During the French occupation of the Kingdom of Sardinia, he returned to Turin, and participated in a local commission which appropriated artworks from the Royal Palace in Turin to send to France. By 1800, he was recruited to work as professor of history painting at the Academy of Fine Arts in Naples, under the leadership of Jean Baptiste Wicar. From 1806 to 1809, he became director of the academy in Naples. He worked under the court of Joachim Murat in the Palace of Caserta and the PPalazzo della Prefettura in Naples (Sancha of Majorca renounces nunnery for the crown of Naples).

Among his works, he made pastel portraits of his master Pécheux and his family. In Rome, he exhibited Dying Procris, Chaste Susanna, Wife of Potiphar, Orpheus crying for Eurydice, and Death of Epaminondas (1786).
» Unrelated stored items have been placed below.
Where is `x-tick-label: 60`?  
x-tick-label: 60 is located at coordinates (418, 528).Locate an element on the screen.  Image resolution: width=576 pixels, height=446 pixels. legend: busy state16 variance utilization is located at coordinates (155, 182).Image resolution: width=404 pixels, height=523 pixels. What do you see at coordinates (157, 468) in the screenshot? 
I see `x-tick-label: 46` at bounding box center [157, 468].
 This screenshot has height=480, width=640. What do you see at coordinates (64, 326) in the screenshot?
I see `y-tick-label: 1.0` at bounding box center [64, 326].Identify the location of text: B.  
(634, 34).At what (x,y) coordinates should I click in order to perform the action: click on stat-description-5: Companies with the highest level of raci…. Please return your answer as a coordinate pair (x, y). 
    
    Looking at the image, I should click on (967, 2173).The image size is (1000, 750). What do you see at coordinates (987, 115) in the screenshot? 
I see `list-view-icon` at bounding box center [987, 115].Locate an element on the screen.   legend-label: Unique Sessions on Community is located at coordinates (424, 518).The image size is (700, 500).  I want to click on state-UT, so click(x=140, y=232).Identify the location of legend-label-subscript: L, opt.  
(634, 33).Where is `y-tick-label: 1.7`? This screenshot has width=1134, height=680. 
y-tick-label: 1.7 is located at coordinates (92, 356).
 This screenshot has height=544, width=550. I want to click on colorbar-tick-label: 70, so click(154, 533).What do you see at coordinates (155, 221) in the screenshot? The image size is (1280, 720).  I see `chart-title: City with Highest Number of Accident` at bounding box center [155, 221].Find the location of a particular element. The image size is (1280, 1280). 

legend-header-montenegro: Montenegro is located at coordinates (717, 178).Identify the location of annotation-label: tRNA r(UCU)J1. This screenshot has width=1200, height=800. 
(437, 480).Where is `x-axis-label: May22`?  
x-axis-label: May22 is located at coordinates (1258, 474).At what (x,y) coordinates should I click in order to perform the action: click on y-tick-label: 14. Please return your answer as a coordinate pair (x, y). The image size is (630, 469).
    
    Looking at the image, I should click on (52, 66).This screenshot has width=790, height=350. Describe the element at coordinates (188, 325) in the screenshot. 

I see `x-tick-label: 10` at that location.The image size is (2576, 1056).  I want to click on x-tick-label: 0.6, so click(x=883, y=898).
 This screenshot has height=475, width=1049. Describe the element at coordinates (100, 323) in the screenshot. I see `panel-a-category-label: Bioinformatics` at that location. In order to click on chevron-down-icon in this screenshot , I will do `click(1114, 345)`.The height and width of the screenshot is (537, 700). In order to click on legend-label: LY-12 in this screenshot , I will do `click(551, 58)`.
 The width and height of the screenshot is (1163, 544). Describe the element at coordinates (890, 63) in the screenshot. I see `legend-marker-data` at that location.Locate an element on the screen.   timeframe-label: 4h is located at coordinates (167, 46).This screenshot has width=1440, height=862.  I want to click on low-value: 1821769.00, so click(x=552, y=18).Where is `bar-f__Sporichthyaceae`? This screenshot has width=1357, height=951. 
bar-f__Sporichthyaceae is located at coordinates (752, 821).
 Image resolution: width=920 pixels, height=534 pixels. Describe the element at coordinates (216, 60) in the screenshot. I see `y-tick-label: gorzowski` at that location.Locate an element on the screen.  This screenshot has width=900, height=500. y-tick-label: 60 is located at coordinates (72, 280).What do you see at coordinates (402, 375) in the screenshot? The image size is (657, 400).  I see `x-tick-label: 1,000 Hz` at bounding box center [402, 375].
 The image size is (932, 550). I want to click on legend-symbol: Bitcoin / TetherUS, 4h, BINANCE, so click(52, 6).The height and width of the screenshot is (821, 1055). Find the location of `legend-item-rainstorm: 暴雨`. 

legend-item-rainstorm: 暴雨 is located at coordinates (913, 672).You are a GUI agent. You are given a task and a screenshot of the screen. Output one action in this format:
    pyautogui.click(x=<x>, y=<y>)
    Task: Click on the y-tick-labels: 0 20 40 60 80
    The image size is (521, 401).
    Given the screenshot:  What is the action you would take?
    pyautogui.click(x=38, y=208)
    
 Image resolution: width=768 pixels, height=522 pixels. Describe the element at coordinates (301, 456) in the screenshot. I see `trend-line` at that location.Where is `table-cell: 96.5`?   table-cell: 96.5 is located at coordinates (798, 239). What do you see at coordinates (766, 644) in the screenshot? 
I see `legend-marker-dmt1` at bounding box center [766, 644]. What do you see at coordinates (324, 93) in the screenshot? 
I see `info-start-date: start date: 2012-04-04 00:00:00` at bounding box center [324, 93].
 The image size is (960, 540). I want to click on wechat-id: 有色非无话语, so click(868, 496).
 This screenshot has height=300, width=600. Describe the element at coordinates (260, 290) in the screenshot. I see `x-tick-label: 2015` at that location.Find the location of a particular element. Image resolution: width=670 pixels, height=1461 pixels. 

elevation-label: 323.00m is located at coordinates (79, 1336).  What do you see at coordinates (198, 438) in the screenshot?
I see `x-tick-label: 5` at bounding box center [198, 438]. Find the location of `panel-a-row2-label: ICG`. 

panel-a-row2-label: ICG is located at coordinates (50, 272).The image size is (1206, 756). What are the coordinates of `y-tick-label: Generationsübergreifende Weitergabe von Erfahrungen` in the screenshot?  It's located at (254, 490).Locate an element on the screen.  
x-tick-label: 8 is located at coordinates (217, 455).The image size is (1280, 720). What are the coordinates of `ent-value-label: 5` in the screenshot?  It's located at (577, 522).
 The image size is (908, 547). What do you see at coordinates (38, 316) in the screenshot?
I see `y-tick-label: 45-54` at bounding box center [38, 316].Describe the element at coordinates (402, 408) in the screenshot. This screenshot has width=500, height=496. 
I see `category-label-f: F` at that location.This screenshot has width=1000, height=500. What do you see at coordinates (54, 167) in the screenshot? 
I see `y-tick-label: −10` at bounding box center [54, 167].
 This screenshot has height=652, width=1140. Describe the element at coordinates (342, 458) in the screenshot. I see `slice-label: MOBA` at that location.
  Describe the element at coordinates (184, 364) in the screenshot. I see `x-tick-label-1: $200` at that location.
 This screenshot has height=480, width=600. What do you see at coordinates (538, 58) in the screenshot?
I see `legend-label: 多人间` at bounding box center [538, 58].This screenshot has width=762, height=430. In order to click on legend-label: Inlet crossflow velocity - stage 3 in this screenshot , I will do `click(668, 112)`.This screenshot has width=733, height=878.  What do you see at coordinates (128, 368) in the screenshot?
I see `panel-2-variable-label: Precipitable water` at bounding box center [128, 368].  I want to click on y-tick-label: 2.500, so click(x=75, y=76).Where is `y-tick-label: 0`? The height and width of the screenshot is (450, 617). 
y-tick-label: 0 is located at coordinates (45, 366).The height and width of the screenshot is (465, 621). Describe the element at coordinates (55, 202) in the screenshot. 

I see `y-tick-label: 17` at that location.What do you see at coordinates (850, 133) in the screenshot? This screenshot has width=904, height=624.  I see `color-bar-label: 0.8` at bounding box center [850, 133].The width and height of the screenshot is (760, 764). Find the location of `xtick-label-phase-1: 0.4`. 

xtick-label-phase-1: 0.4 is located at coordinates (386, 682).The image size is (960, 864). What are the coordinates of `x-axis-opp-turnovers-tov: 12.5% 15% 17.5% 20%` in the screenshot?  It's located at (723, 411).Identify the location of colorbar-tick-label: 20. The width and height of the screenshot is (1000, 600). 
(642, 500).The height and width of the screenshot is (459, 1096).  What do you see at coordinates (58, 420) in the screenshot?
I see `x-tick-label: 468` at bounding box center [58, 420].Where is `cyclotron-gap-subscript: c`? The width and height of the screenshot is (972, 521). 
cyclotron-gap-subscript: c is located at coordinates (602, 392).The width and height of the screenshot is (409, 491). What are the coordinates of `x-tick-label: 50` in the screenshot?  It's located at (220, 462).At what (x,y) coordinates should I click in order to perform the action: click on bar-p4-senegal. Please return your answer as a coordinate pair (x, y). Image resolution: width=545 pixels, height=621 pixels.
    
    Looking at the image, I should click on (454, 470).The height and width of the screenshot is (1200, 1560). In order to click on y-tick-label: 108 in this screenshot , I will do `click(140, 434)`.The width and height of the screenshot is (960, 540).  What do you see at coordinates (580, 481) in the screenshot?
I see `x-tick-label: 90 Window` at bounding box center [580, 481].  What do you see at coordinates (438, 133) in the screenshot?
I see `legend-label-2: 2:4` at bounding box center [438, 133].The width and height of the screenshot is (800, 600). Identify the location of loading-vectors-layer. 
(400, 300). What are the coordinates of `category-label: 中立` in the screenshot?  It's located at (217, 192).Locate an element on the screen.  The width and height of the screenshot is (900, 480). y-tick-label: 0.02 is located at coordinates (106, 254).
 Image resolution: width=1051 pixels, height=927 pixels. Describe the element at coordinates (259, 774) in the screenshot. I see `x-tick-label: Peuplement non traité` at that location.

Other works include All’isola di Seriffo (1805) and Danae and Persus in the chest (1808) He decorated one of the ceilings of the royal palace at Caserta with a fresco of Epaminondas. He painted a canvas of Justice. From Naples, he was commissioned to make two large portraits of Charles Felix of Sardinia and his wife Maria Cristina of Naples and Sicily, now found at the Castle of Agliè. Berger died in 1822 in Naples.